Sunday, 30 October 2011

It's all junk anyway, why do I bother??

We've all felt like that at some time or another.  A writer called Gene Fowler once said, "Sometimes I think it sounds like I walked out of the room and left the typewriter running."  Feel familiar?

Usually I find I'm convinced it's complete rubbish when I've just finished a particularly tough scene which felt like it had to be at least 3000 words and I discover there's a mere 1000 or less. That's because it was such a slog getting there. And now I'm sure the mere 1000 is going to end up mashed in the recycle bin.
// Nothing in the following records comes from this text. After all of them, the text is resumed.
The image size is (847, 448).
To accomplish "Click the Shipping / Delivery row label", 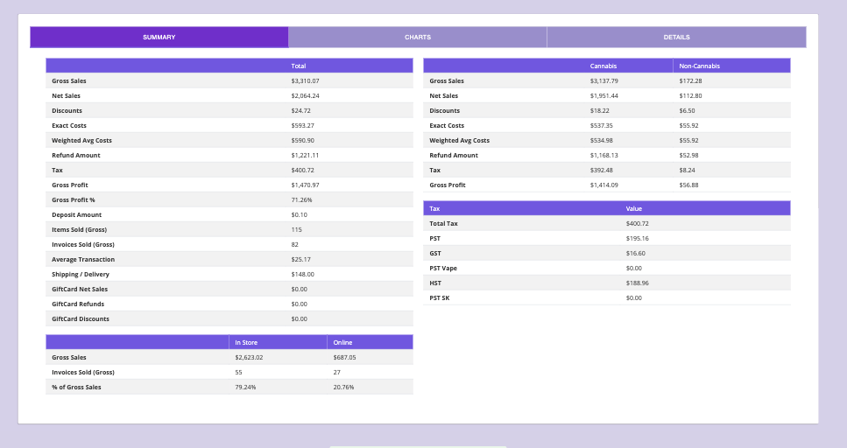I will pyautogui.click(x=81, y=274).
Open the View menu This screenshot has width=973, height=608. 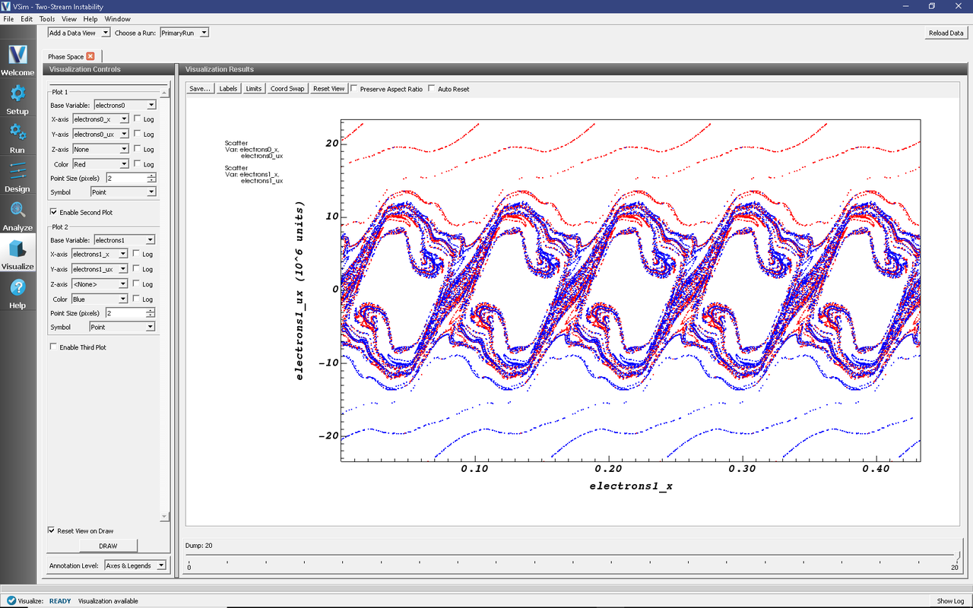coord(68,19)
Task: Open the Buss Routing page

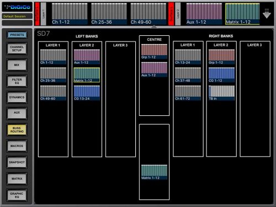Action: click(x=17, y=130)
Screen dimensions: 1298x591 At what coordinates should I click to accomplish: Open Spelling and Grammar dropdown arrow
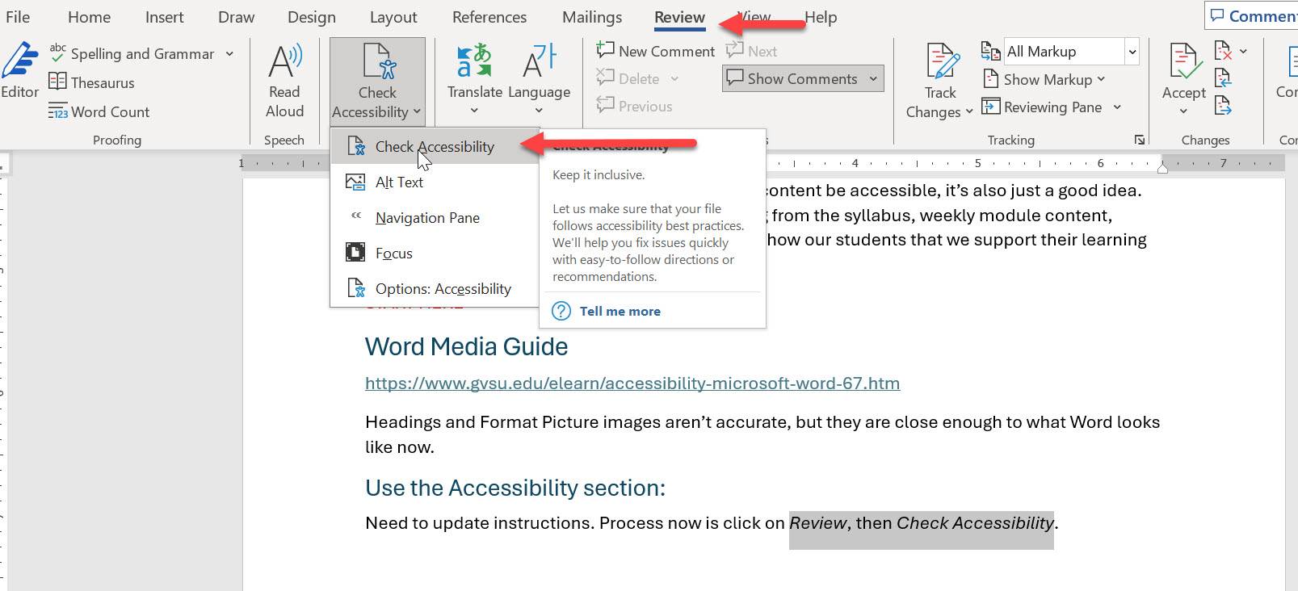point(229,54)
Worse is the time when it's flowing wonderfully well and you feel on top of the world as you realise you've exceeded your target for the day and you're convinced it's the best thing you've written this year. Then you read it back and deflate like a pricked balloon. It's terrible. It's the worst writing on the planet, and you immediately realise you've missed your vocation and nobody is going to want to read anything you write ever again.

Oh, those writing blues! How does one get over these humps? First off, you're allowed to write junk. Who said everything you set down has to be perfect prose? Where's the blueprint for the writer who does it right every single time? There isn't one. So Rule One is - give yourself a break, don't beat yourself up.
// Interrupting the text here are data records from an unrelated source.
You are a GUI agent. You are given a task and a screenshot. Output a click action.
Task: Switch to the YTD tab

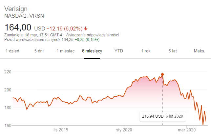click(118, 51)
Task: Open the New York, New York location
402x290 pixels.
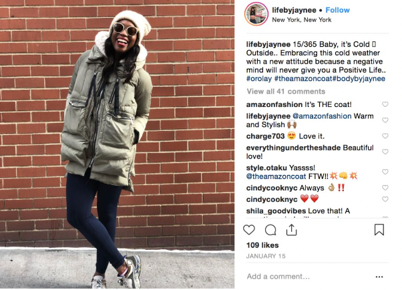Action: pos(302,20)
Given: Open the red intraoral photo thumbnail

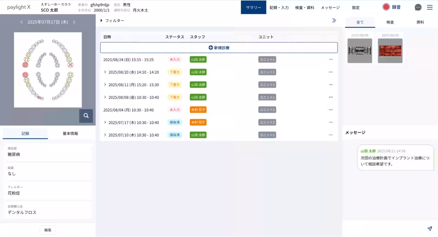Looking at the screenshot, I should tap(390, 51).
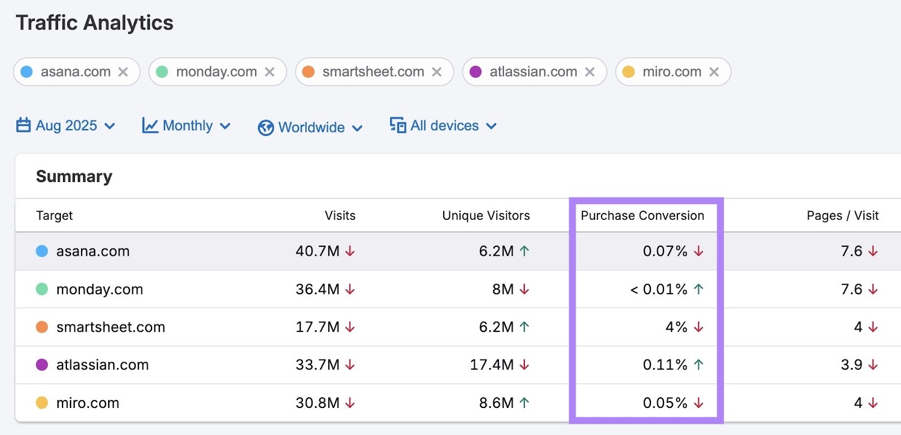Remove monday.com chip with its X icon
The image size is (901, 435).
(270, 72)
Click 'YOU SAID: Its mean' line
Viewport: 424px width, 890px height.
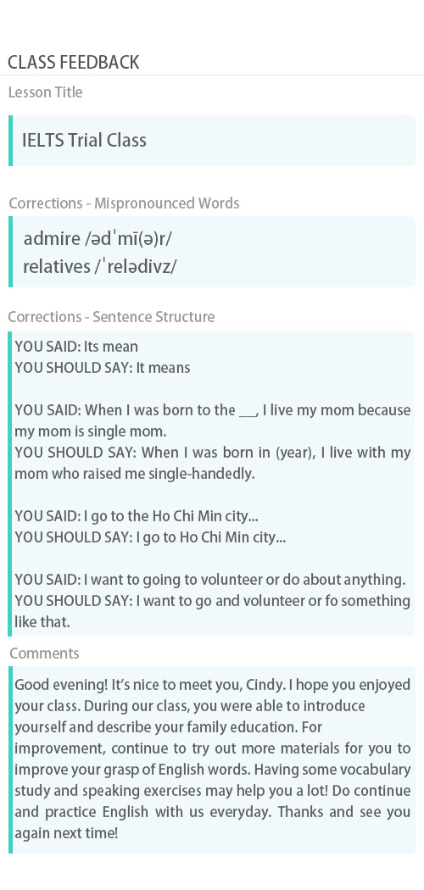pos(76,347)
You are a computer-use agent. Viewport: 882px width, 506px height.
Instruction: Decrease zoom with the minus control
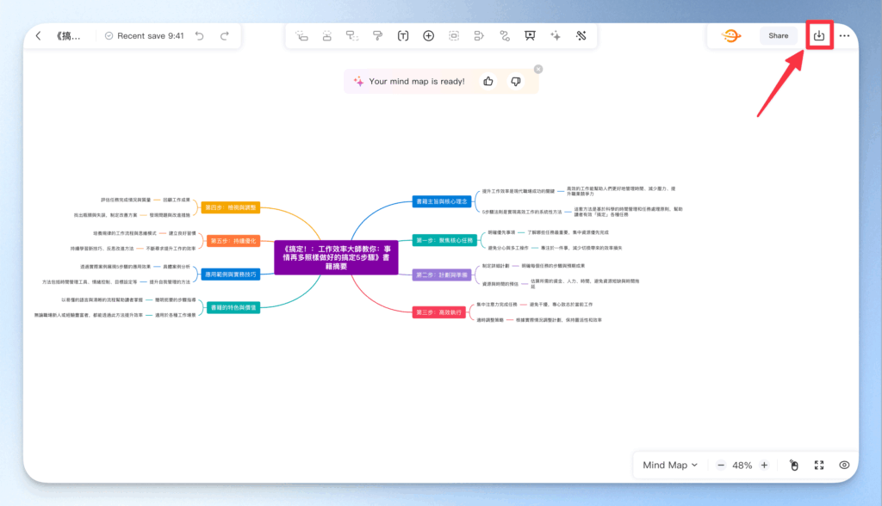pos(720,465)
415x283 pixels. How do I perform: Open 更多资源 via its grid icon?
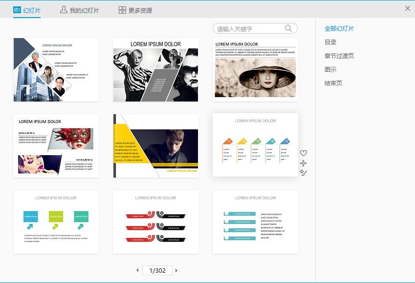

Rule Two? Leave it. Don't try to edit it now. Your judgement is out the window. You've gone into effect of your writing instead of being cause over it. You'll be wearing an editor's hat that's the equivalent of Simon Cowell laced with Craig Revel Horwood. Forget it.

Come back to it next session. You'll surprise yourself by discovering it's not nearly as bad as you thought, and a few tweaks will put it right. In the unlikely event it is still junk, cut it from the document and save it in a "temp" file, and then start again from the last good point.

Warning: Don't delete the junk! You might need it later. Maybe not the whole thing, but snippets. And if you don't need it, by the time you realise it, you'll have plenty of new quality material and you won't care about chucking it out altogether.

And take a leaf out of Katherine Mansfield's book: "Looking back, I imagine I was always writing. Twaddle it was too. But better far write twaddle or anything, anything, than nothing at all."